§ **What needs to be done**: Quote, word for word, the part of the Marilyn Monroe story from "The one more" to "day had ended.".

§ **Document passage**:
Marilyn Monroe was starring in
How to Marry a Millionaire
. The screenplay had been written by Nunnally Johnson, who, in self-defense, was also producing the picture. Marilyn had a short, but complicated scene to shoot, involving breakfast in bed and a simultaneous phone call. The director, Jean Negulesco, explained the routine patiently. Marilyn listened patiently. They rehearsed for about an hour, but she appeared to be getting more and more confused.

Negulesco decided to shoot the scene and pray. Maybe something would happen. They made ready to shoot, a complex matter involving the wardrobe woman, the hairdresser, the makeup man, and the property man. When everyone was ready, and the lights, and the camera, they began the scene. Again, Marilyn became hopelessly confused, answering the phone before it rang, drinking out of the coffee cup before she had filled it and so on.

“Cut!”

“One more.”

Preparations again.

The one more became six more, sixteen more, twenty-six more, and still the shot had not been made. Something went wrong each time. It was approaching six o’clock and Negulesco could already hear the production office explosions when they saw on the sheet that not a foot of film had been produced all afternoon. He was desperately anxious to make this one shot at least. He kept trying. No success. He sent for Nunnally
Johnson and asked if perhaps something could be done to simplify the scene. Johnson simplified it. They tried two more takes, then decided to give up. It was six o’clock. Time had run out.

“Okay,” shouted the assistant director. “That’s it. Wrap it up.”

The tired day had ended.

Negulesco sank down in his chair and put his head into his hands.

§ **Data block**:
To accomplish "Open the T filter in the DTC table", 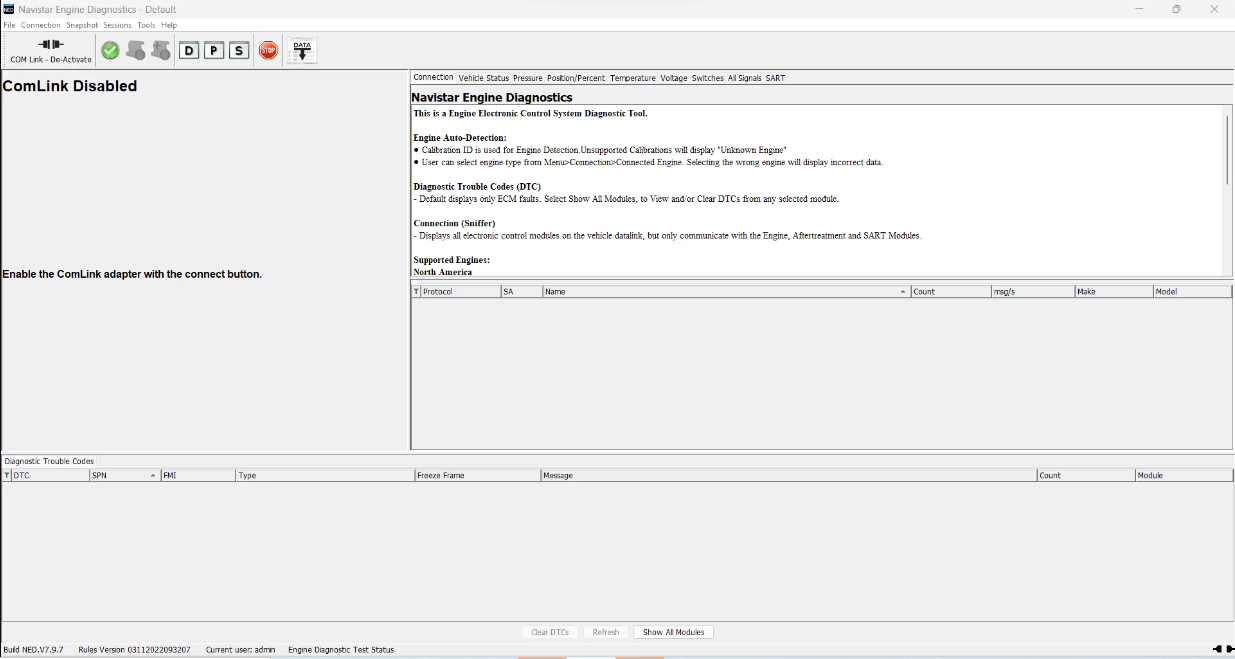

§ **Expected output**:
The one more became six more, sixteen more, twenty-six more, and still the shot had not been made. Something went wrong each time. It was approaching six o’clock and Negulesco could already hear the production office explosions when they saw on the sheet that not a foot of film had been produced all afternoon. He was desperately anxious to make this one shot at least. He kept trying. No success. He sent for Nunnally
Johnson and asked if perhaps something could be done to simplify the scene. Johnson simplified it. They tried two more takes, then decided to give up. It was six o’clock. Time had run out.

“Okay,” shouted the assistant director. “That’s it. Wrap it up.”

The tired day had ended.